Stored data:
↓↓↓

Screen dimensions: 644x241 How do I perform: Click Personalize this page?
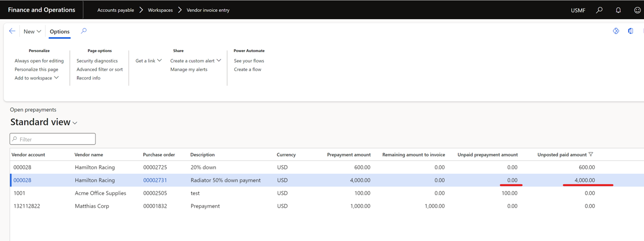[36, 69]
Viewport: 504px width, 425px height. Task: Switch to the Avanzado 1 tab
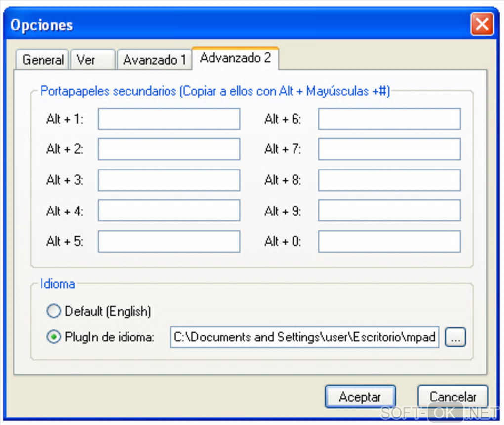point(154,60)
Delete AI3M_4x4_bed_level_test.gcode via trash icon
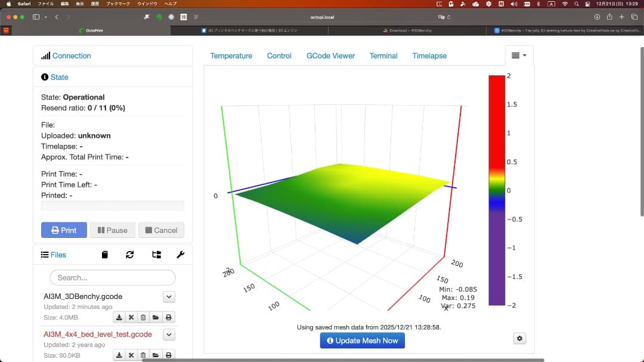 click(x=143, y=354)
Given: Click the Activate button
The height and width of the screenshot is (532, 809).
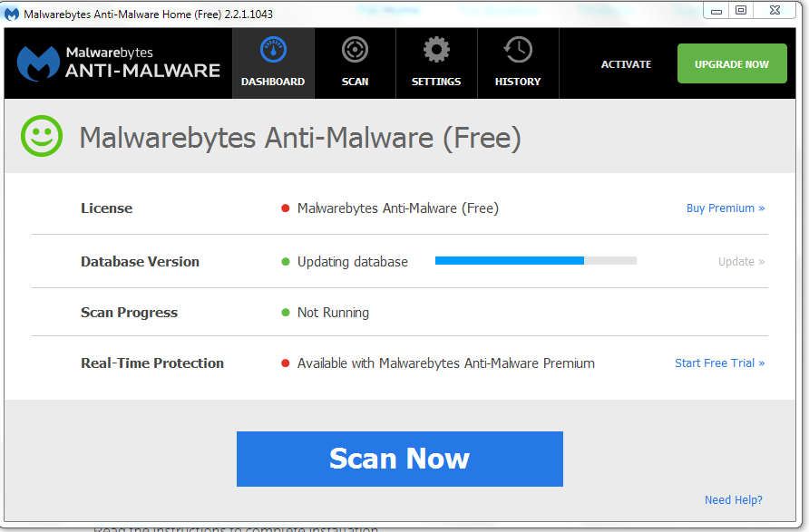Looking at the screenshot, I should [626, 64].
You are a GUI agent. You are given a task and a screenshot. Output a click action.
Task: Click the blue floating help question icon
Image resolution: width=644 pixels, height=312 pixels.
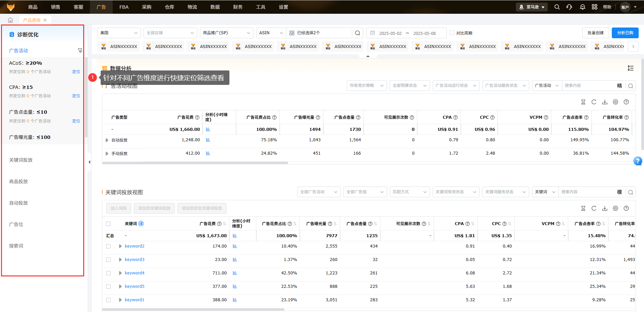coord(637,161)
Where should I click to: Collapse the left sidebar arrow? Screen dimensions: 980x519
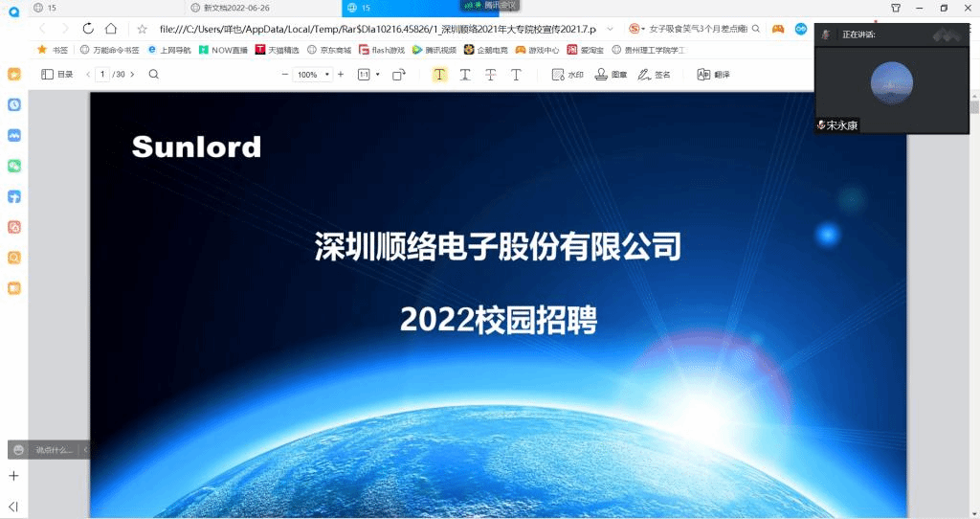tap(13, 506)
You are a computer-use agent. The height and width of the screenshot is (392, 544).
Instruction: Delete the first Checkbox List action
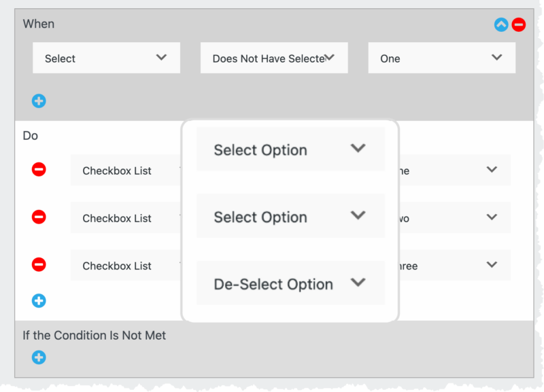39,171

↑↑↑

WHAT NEEDS TO BE DONE → In the entries above, how many lines hold the word "agent"? State the number only.

RESPONSE TO THIS EXERCISE → 2